Navier slip effects in micropolar thin-film flow: a rigorous derivation of Reynolds-type models

TL;DR

This paper rigorously derives reduced models for micropolar fluid flow in thin films with Navier slip boundary conditions, revealing how slip effects influence the pressure and flow characteristics across different slip regimes.

Contribution

It provides a rigorous asymptotic analysis and explicit reduced models for micropolar thin-film flow under various slip conditions, extending classical Reynolds equations.

Findings

Derived explicit formulas for velocity and microrotation fields.

Identified three slip regimes: perfect, partial, and no-slip.

Formulated a generalized Reynolds-type equation incorporating slip effects.

Abstract

We study the stationary flow of incompressible micropolar fluid in a thin three-dimensional domain under Navier slip boundary condition for the velocity and no-spin condition for microrotation.

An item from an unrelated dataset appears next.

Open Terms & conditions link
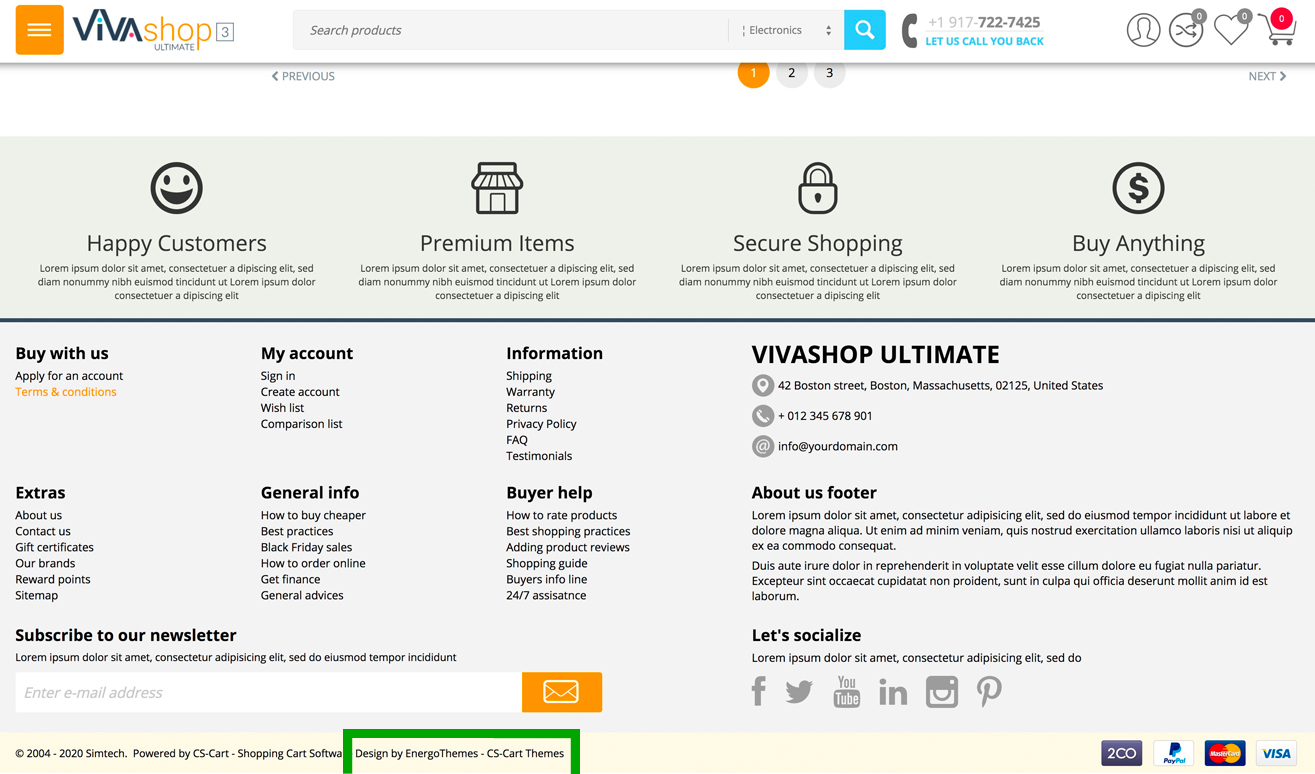This screenshot has height=774, width=1315. click(x=66, y=392)
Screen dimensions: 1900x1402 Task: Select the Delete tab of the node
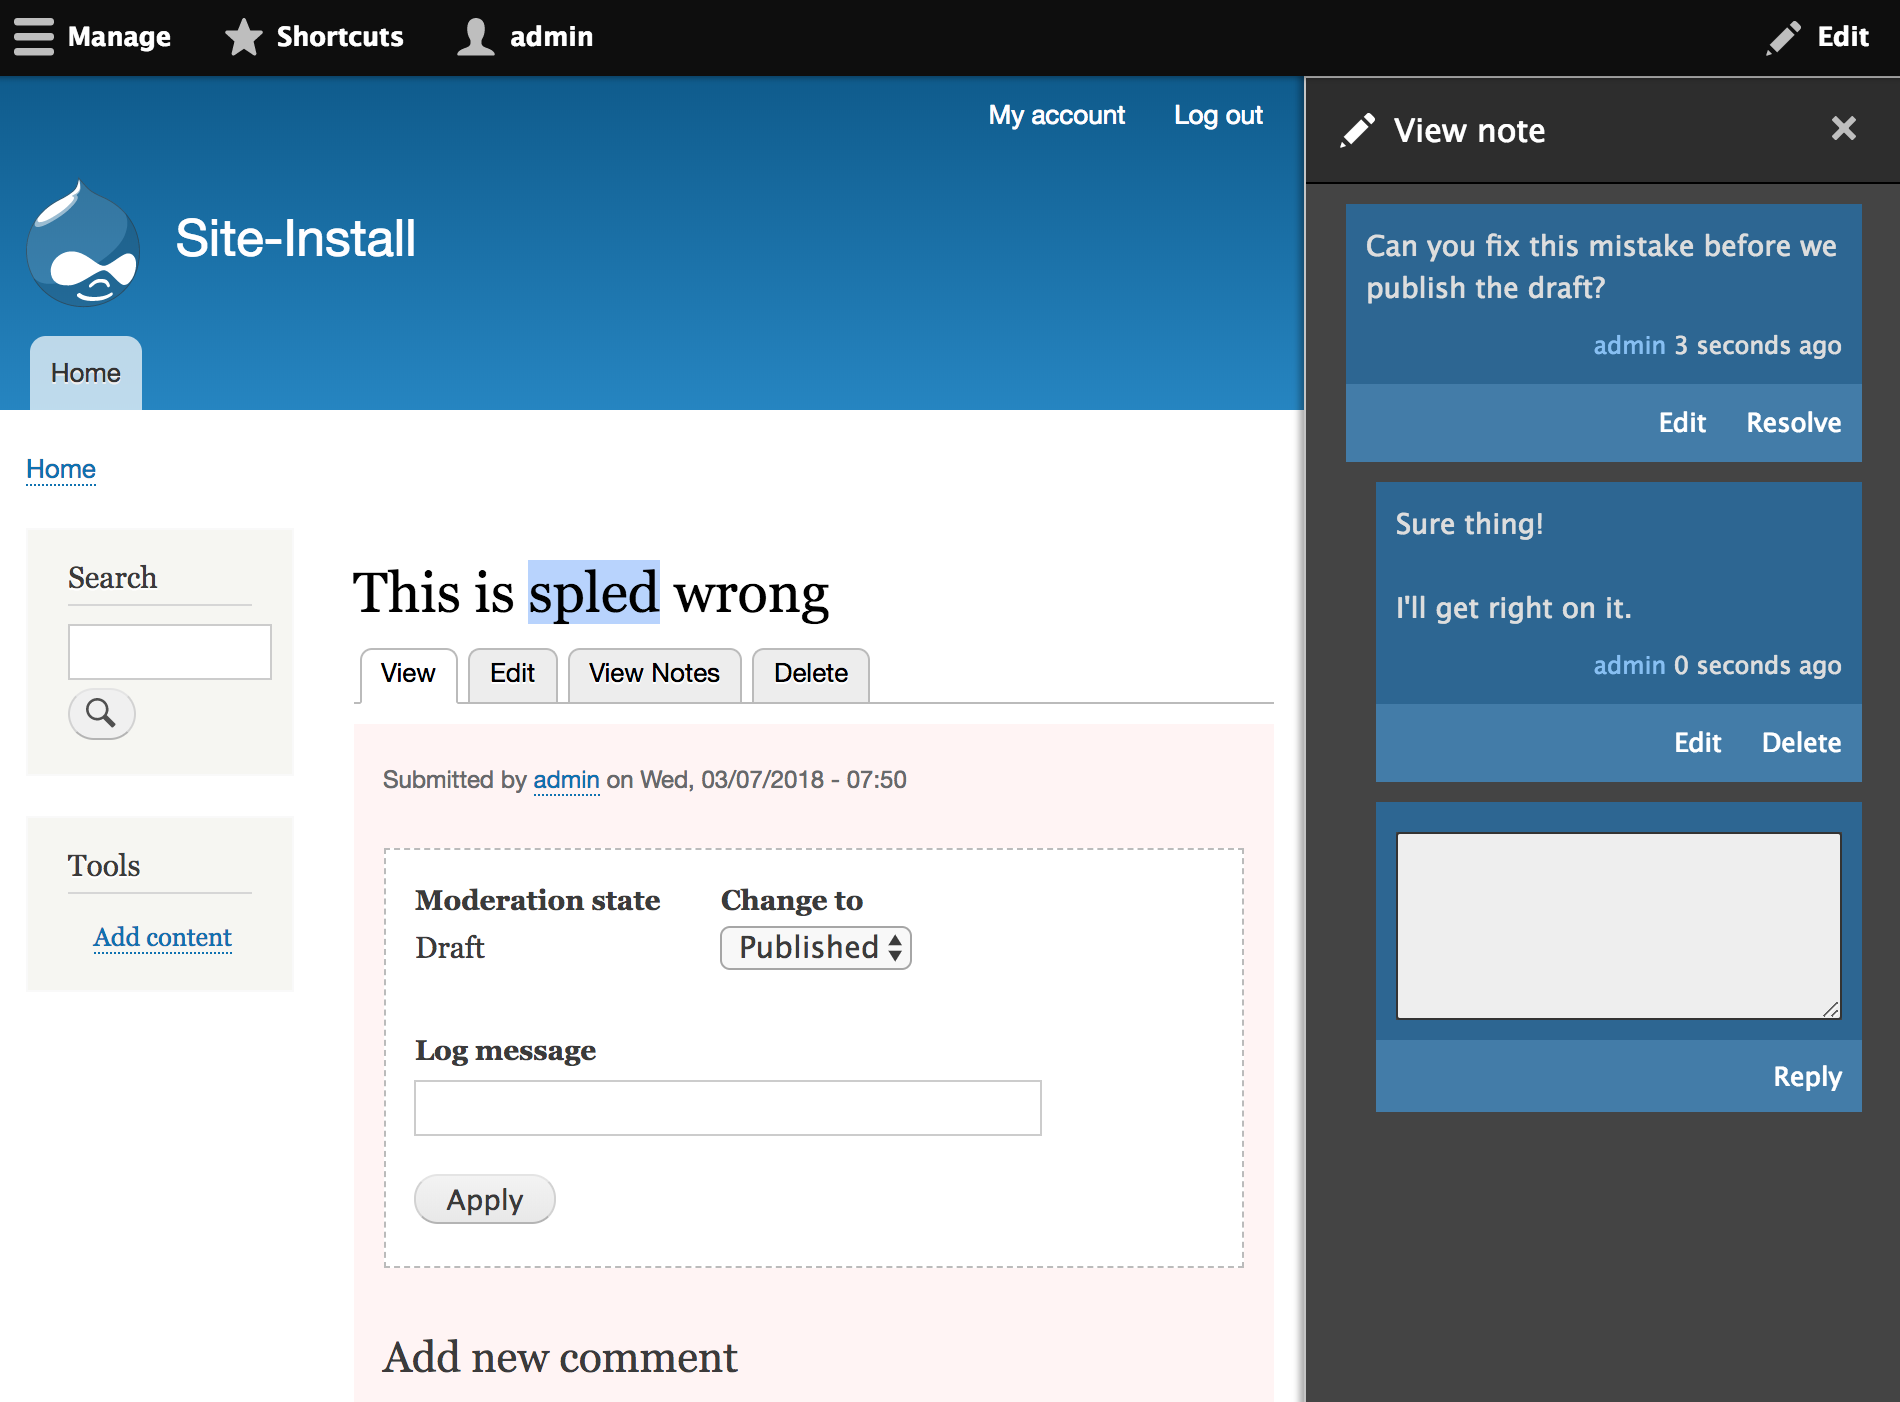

After rescaling the governing equations, we perform a rigorous asymptotic analysis as the film thickness tends to zero, considering a friction coefficient dependent on the small parameter. According to the scaling of the slip coefficient, we identify three distinct regimes: perfect slip, partial slip, and no-slip. For each regime, we derive the corresponding reduced micropolar system and obtain explicit expressions for the velocity and microrotation fields. This leads to a generalized Reynolds-type equation for the pressure, highlighting the impact of slip effects on the micropolar thin-film flow.